Accuracy=number of correctly classified messages / total number of classified messages

In [22]:
correct = 0
total = test.shape[0]
for row in test.iterrows():
    row = row[1]
    if row['Label'] == row['predicted']:
        correct += 1
        
print('Correct:', correct)
print('Incorrect:', total - correct)
print('Accuracy:', correct/total)

Correct: 1100
Incorrect: 14
Accuracy: 0.9874326750448833


The accuracy is almost perfect.

In this project, we managed to build a spam filter for SMS messages using the multinomial Naive Bayes algorithm. The filter had an accuracy of 98.74% on the test set, which is an excellent result.
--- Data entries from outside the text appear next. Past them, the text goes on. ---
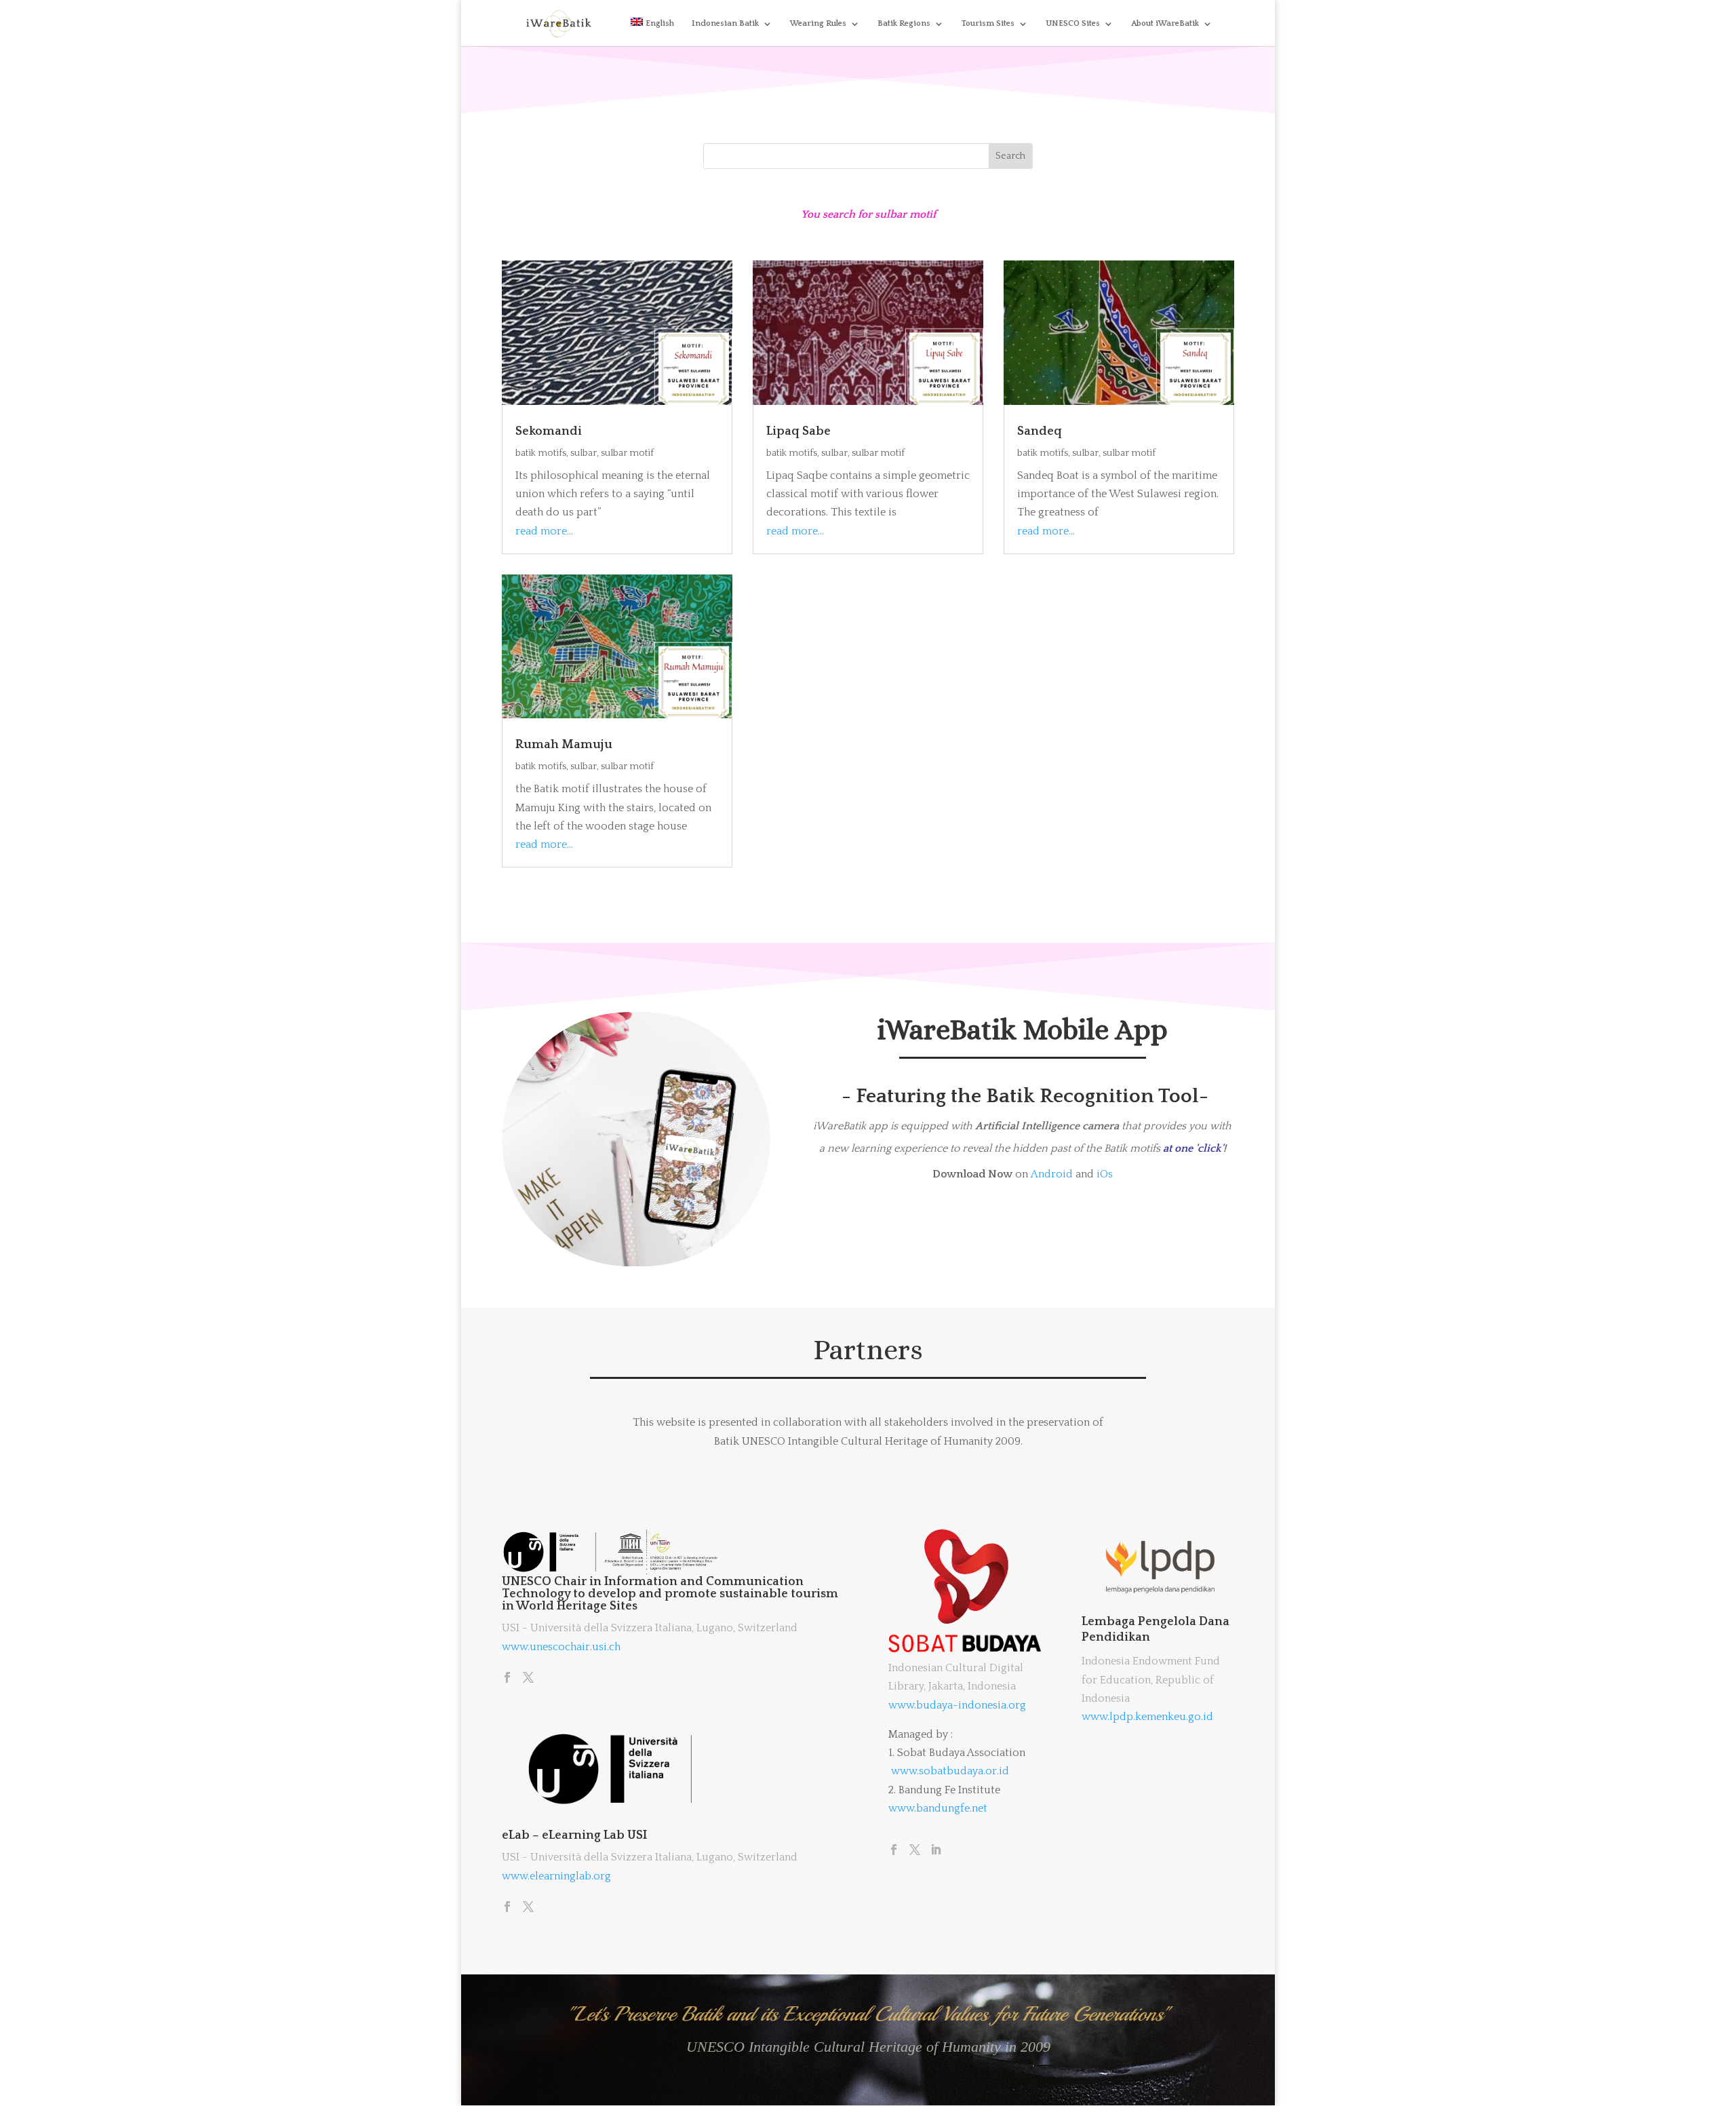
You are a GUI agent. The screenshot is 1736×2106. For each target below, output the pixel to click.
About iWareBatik (1165, 23)
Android (1052, 1174)
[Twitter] (528, 1679)
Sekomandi (548, 431)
We initially aimed for an accuracy of over 80%, but we managed to do way better than that.

If you want to keep working on this project, here's a few next steps you can take:

Isolate the 14 messages that were classified incorrectly and try to figure out why the algorithm reached the wrong conclusions.
Make the filtering process more complex by making the algorithm sensitive to letter case.
Get the project portfolio-ready by using a few tips from our style guide for data science projects.